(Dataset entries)
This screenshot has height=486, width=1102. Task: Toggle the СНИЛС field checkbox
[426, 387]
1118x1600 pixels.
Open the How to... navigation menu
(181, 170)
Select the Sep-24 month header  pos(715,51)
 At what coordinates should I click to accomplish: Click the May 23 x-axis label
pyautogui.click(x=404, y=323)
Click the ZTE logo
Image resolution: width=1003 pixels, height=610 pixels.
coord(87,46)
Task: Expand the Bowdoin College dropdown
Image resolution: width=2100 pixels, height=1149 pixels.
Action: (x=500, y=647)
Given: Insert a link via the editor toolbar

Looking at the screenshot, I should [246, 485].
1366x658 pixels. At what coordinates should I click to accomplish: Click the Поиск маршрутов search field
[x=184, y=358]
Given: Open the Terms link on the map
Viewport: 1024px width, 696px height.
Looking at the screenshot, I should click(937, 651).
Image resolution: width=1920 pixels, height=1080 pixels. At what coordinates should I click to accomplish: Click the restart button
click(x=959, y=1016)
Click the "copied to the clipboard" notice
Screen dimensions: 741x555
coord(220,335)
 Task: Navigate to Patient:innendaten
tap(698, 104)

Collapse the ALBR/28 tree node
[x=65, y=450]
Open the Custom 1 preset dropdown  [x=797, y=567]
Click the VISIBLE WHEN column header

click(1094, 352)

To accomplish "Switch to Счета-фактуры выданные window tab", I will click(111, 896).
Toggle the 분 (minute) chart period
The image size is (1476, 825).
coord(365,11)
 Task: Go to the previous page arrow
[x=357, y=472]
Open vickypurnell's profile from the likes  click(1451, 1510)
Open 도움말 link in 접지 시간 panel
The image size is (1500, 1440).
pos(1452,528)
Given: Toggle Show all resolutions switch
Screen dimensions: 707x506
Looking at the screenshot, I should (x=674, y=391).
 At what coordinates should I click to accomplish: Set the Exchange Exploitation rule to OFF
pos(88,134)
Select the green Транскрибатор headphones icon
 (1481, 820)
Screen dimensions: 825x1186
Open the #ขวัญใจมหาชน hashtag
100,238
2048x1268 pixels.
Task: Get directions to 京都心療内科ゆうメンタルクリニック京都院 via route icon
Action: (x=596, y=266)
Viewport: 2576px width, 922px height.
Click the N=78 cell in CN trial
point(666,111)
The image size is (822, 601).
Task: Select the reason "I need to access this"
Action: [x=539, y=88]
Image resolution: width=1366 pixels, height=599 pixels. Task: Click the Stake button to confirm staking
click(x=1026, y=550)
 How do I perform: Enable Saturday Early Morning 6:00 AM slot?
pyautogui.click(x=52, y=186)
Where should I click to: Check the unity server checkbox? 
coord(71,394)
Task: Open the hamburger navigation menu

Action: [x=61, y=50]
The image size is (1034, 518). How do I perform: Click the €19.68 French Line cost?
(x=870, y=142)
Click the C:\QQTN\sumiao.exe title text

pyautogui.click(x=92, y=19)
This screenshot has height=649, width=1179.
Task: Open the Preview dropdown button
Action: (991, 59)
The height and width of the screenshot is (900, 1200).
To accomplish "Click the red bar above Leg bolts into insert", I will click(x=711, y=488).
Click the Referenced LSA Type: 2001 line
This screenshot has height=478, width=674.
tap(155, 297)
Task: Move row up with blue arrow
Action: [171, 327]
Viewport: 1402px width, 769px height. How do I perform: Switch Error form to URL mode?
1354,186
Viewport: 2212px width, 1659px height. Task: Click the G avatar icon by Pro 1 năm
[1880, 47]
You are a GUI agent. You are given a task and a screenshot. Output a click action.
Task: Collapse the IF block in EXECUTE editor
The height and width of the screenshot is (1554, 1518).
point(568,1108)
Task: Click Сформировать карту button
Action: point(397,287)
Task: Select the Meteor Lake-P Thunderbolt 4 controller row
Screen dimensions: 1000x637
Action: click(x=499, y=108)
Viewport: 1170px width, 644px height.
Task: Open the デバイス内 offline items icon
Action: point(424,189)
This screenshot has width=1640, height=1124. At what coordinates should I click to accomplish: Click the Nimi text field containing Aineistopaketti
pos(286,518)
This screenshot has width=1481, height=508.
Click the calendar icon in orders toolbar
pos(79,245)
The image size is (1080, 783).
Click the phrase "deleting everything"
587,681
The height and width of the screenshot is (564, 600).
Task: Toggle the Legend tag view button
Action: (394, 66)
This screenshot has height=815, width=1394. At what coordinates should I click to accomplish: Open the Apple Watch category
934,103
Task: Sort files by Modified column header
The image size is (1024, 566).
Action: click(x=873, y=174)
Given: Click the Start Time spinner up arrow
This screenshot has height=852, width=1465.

# [WRITTEN TASK]
Copy the items above word for word, from the line containing "Task: Select the Meteor" down to and including the line containing "Action: point(424,189)".

# [OUTPUT BELOW]
Task: Select the Meteor Lake-P Thunderbolt 4 controller row
Screen dimensions: 1000x637
Action: click(x=499, y=108)
Viewport: 1170px width, 644px height.
Task: Open the デバイス内 offline items icon
Action: point(424,189)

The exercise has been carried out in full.